Eighteen months on and after an almost 30 percent decline in the yen's value driven by massive monetary stimulus from the Bank of Japan, the currency has failed to lead to the export boom the government had hoped for.
Japan's annual exports declined in May for the first time in 15 months, latest data show. More disturbingly, say economists, is that the yen's decline has failed to boost export volumes, which peaked in 2007 and fell for a third year running in 2013.
Frederic Neumann, co-head of Asian economic research at HSBC, says the impact of a weaker currency will be felt; it will just take longer than anticipated.
"The Japanese export boost has yet to come. Once Japanese firms have taken the decision that they want to gain foreign export share and start to factor in a weaker yen and build up domestic capacity for expanding production, we will see an impact," he said.
"We think this will happen gradually and exports will start to pick up in the second half. The real kick is only likely to come in 2015/16," Neumann added.
Economists cite a number of reasons for why exports, the engine of Japan's economic growth since the country industrialized in the late 19th century, have failed to see a significant boost from the yen's hefty decline against other major currencies.

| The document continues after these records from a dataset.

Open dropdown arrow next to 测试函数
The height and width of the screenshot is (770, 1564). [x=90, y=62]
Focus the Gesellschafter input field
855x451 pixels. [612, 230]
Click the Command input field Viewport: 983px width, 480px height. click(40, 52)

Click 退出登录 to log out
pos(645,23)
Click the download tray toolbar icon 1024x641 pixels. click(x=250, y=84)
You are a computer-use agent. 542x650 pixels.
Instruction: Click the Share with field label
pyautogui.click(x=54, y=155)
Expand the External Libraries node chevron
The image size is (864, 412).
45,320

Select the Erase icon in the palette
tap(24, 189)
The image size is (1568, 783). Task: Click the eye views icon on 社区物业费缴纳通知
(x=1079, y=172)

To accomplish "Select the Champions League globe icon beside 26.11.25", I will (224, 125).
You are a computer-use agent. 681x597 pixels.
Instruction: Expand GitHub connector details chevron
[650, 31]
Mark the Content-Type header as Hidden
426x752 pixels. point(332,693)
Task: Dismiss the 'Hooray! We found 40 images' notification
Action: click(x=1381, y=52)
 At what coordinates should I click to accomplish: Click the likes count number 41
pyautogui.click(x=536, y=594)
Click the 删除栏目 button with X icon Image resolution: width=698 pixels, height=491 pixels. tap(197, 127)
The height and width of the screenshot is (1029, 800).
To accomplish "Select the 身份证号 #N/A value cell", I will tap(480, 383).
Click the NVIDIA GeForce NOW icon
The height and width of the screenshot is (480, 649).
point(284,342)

One is that Japanese firms have not used the opportunity to aggressively cut their prices and gain market share in overseas markets as they have done during previous episodes of yen weakness.
A study from the Japanese business journal the Nikkei earlier this year showed that in the past, a 20 percent decline in the yen's value may have led to a 17 percent reduction in overseas prices. But this time, the cut has only been about 6 percent.
Japan Inc, in short, has been trying to maximize profits by not cutting prices, analysts say.
"Companies last year didn't cut their dollar prices, they didn't try to get market share," Neumann explains. "They could have been more aggressive, the reason they weren't is that nobody in Japan believed the yen would stay weak so companies were very slow in adapting."
Tim Condon, the head of research for Asia at ING Financial Markets, adds that Japan's exporters would struggle even with the weak yen because global demand is weak.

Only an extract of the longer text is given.